Data items:
▬▬▬

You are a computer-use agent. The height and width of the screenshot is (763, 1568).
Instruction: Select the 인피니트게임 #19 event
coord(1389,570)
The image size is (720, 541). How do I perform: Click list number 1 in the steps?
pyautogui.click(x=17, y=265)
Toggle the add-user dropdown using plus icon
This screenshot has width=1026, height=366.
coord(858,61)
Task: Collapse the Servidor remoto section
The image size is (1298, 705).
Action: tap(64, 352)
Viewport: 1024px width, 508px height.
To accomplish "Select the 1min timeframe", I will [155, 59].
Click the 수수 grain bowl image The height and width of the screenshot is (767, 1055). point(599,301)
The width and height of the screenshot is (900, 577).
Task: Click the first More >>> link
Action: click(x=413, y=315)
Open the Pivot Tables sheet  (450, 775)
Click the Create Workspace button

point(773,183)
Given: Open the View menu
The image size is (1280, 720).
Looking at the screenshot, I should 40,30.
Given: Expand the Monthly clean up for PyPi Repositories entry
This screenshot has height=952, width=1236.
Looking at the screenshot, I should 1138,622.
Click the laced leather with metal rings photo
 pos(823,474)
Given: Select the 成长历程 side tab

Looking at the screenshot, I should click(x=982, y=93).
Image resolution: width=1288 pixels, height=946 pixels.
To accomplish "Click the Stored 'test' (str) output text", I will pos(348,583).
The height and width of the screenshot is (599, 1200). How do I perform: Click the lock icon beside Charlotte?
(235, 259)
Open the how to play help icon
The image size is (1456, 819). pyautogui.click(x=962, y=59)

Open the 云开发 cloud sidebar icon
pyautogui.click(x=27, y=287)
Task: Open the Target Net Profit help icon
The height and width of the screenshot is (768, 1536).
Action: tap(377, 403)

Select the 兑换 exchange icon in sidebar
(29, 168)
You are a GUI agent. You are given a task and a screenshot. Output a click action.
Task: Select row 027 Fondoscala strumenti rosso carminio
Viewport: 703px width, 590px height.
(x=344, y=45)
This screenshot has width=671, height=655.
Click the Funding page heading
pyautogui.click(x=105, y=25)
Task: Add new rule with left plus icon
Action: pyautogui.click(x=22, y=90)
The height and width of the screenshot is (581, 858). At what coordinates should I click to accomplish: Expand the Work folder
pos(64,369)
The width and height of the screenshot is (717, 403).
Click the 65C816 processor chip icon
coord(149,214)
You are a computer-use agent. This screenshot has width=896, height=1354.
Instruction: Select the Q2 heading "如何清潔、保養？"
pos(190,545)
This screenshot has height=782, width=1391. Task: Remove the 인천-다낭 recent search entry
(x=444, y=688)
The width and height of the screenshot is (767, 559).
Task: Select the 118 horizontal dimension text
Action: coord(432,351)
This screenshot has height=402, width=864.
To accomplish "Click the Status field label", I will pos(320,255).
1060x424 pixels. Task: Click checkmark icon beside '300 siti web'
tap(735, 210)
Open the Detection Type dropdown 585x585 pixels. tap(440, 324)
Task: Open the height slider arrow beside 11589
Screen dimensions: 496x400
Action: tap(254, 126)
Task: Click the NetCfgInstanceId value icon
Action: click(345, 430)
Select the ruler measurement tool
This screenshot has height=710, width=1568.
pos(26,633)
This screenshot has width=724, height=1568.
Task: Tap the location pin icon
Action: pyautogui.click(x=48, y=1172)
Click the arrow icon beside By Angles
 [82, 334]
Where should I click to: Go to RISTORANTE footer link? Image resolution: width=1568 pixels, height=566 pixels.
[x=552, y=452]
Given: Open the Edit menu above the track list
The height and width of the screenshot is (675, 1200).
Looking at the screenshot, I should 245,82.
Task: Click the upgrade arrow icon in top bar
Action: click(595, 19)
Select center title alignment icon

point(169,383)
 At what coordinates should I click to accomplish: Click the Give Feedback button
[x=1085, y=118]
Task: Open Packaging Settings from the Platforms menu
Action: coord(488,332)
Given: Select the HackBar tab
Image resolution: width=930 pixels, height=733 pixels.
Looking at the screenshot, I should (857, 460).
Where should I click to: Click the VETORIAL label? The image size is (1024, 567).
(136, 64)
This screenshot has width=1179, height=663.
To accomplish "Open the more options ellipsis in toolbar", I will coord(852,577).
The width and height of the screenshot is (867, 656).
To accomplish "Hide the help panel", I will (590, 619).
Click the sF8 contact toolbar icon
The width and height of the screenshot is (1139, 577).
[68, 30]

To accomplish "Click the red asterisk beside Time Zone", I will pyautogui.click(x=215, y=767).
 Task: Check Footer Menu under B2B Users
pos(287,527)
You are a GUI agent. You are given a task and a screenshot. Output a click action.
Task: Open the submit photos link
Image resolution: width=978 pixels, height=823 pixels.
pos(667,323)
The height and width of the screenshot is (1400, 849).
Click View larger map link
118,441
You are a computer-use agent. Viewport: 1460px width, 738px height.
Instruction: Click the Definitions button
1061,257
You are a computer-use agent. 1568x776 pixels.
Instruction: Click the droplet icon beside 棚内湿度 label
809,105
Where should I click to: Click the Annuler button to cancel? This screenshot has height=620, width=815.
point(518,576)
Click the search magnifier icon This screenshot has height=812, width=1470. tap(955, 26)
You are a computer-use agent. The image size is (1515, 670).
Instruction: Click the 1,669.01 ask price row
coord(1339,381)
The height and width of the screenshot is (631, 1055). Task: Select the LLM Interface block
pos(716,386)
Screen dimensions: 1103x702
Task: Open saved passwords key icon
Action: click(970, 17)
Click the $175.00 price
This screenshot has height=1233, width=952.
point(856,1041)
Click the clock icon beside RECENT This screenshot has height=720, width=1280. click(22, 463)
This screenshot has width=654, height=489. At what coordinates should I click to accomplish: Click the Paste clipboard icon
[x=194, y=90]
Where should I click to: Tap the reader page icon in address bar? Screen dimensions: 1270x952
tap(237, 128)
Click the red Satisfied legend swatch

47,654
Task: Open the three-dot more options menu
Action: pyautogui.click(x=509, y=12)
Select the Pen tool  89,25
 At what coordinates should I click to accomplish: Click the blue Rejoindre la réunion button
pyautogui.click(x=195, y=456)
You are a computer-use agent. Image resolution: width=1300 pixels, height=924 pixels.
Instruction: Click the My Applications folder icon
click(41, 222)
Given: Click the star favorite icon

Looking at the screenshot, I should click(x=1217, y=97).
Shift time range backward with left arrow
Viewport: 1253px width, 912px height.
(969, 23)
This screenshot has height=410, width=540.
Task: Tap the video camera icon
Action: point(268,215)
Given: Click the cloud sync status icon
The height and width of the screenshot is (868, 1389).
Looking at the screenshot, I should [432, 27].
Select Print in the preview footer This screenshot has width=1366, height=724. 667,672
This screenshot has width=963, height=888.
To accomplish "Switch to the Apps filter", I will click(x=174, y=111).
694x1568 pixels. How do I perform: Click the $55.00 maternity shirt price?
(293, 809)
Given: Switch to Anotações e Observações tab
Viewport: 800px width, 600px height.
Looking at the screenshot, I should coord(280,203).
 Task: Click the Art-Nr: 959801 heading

▬▬▬

### Challenge
Extract each line of the listing above and reproduce all of them verbatim, without any alteration.

### The output
You are a computer-use agent. The height and width of the screenshot is (763, 1568).
Instruction: Select the 인피니트게임 #19 event
coord(1389,570)
The image size is (720, 541). How do I perform: Click list number 1 in the steps?
pyautogui.click(x=17, y=265)
Toggle the add-user dropdown using plus icon
This screenshot has width=1026, height=366.
coord(858,61)
Task: Collapse the Servidor remoto section
The image size is (1298, 705).
Action: tap(64, 352)
Viewport: 1024px width, 508px height.
To accomplish "Select the 1min timeframe", I will [155, 59].
Click the 수수 grain bowl image The height and width of the screenshot is (767, 1055). point(599,301)
The width and height of the screenshot is (900, 577).
Task: Click the first More >>> link
Action: click(x=413, y=315)
Open the Pivot Tables sheet  (450, 775)
Click the Create Workspace button

point(773,183)
Given: Open the View menu
The image size is (1280, 720).
Looking at the screenshot, I should 40,30.
Given: Expand the Monthly clean up for PyPi Repositories entry
This screenshot has height=952, width=1236.
Looking at the screenshot, I should 1138,622.
Click the laced leather with metal rings photo
 pos(823,474)
Given: Select the 成长历程 side tab

Looking at the screenshot, I should click(x=982, y=93).
Image resolution: width=1288 pixels, height=946 pixels.
To accomplish "Click the Stored 'test' (str) output text", I will pos(348,583).
The height and width of the screenshot is (599, 1200). How do I perform: Click the lock icon beside Charlotte?
(235, 259)
Open the how to play help icon
The image size is (1456, 819). pyautogui.click(x=962, y=59)

Open the 云开发 cloud sidebar icon
pyautogui.click(x=27, y=287)
Task: Open the Target Net Profit help icon
The height and width of the screenshot is (768, 1536).
Action: tap(377, 403)

Select the 兑换 exchange icon in sidebar
(29, 168)
You are a GUI agent. You are given a task and a screenshot. Output a click action.
Task: Select row 027 Fondoscala strumenti rosso carminio
Viewport: 703px width, 590px height.
(x=344, y=45)
This screenshot has width=671, height=655.
Click the Funding page heading
pyautogui.click(x=105, y=25)
Task: Add new rule with left plus icon
Action: pyautogui.click(x=22, y=90)
The height and width of the screenshot is (581, 858). At what coordinates should I click to accomplish: Expand the Work folder
pos(64,369)
The width and height of the screenshot is (717, 403).
Click the 65C816 processor chip icon
coord(149,214)
You are a computer-use agent. This screenshot has width=896, height=1354.
Instruction: Select the Q2 heading "如何清潔、保養？"
pos(190,545)
This screenshot has height=782, width=1391. Task: Remove the 인천-다낭 recent search entry
(x=444, y=688)
The width and height of the screenshot is (767, 559).
Task: Select the 118 horizontal dimension text
Action: coord(432,351)
This screenshot has height=402, width=864.
To accomplish "Click the Status field label", I will pos(320,255).
1060x424 pixels. Task: Click checkmark icon beside '300 siti web'
tap(735, 210)
Open the Detection Type dropdown 585x585 pixels. tap(440, 324)
Task: Open the height slider arrow beside 11589
Screen dimensions: 496x400
Action: tap(254, 126)
Task: Click the NetCfgInstanceId value icon
Action: click(345, 430)
Select the ruler measurement tool
This screenshot has height=710, width=1568.
pos(26,633)
This screenshot has width=724, height=1568.
Task: Tap the location pin icon
Action: pyautogui.click(x=48, y=1172)
Click the arrow icon beside By Angles
 [82, 334]
Where should I click to: Go to RISTORANTE footer link? Image resolution: width=1568 pixels, height=566 pixels.
[x=552, y=452]
Given: Open the Edit menu above the track list
The height and width of the screenshot is (675, 1200).
Looking at the screenshot, I should 245,82.
Task: Click the upgrade arrow icon in top bar
Action: click(595, 19)
Select center title alignment icon

point(169,383)
 At what coordinates should I click to accomplish: Click the Give Feedback button
[x=1085, y=118]
Task: Open Packaging Settings from the Platforms menu
Action: coord(488,332)
Given: Select the HackBar tab
Image resolution: width=930 pixels, height=733 pixels.
Looking at the screenshot, I should (857, 460).
Where should I click to: Click the VETORIAL label? The image size is (1024, 567).
(136, 64)
This screenshot has width=1179, height=663.
To accomplish "Open the more options ellipsis in toolbar", I will coord(852,577).
The width and height of the screenshot is (867, 656).
To accomplish "Hide the help panel", I will (590, 619).
Click the sF8 contact toolbar icon
The width and height of the screenshot is (1139, 577).
[68, 30]

To accomplish "Click the red asterisk beside Time Zone", I will pyautogui.click(x=215, y=767).
 Task: Check Footer Menu under B2B Users
pos(287,527)
You are a GUI agent. You are given a task and a screenshot. Output a click action.
Task: Open the submit photos link
Image resolution: width=978 pixels, height=823 pixels.
pos(667,323)
The height and width of the screenshot is (1400, 849).
Click View larger map link
118,441
You are a computer-use agent. Viewport: 1460px width, 738px height.
Instruction: Click the Definitions button
1061,257
You are a computer-use agent. 1568x776 pixels.
Instruction: Click the droplet icon beside 棚内湿度 label
809,105
Where should I click to: Click the Annuler button to cancel? This screenshot has height=620, width=815.
point(518,576)
Click the search magnifier icon This screenshot has height=812, width=1470. tap(955, 26)
You are a computer-use agent. The image size is (1515, 670).
Instruction: Click the 1,669.01 ask price row
coord(1339,381)
The height and width of the screenshot is (631, 1055). Task: Select the LLM Interface block
pos(716,386)
Screen dimensions: 1103x702
Task: Open saved passwords key icon
Action: click(970, 17)
Click the $175.00 price
This screenshot has height=1233, width=952.
point(856,1041)
Click the clock icon beside RECENT This screenshot has height=720, width=1280. click(22, 463)
This screenshot has width=654, height=489. At what coordinates should I click to accomplish: Click the Paste clipboard icon
[x=194, y=90]
Where should I click to: Tap the reader page icon in address bar? Screen dimensions: 1270x952
tap(237, 128)
Click the red Satisfied legend swatch

47,654
Task: Open the three-dot more options menu
Action: pyautogui.click(x=509, y=12)
Select the Pen tool  89,25
 At what coordinates should I click to accomplish: Click the blue Rejoindre la réunion button
pyautogui.click(x=195, y=456)
You are a computer-use agent. Image resolution: width=1300 pixels, height=924 pixels.
Instruction: Click the My Applications folder icon
click(41, 222)
Given: Click the star favorite icon

Looking at the screenshot, I should click(x=1217, y=97).
Shift time range backward with left arrow
Viewport: 1253px width, 912px height.
(969, 23)
This screenshot has height=410, width=540.
Task: Tap the video camera icon
Action: point(268,215)
Given: Click the cloud sync status icon
The height and width of the screenshot is (868, 1389).
Looking at the screenshot, I should [432, 27].
Select Print in the preview footer This screenshot has width=1366, height=724. 667,672
This screenshot has width=963, height=888.
To accomplish "Switch to the Apps filter", I will click(x=174, y=111).
694x1568 pixels. How do I perform: Click the $55.00 maternity shirt price?
(293, 809)
Given: Switch to Anotações e Observações tab
Viewport: 800px width, 600px height.
Looking at the screenshot, I should coord(280,203).
 Task: Click the Art-Nr: 959801 heading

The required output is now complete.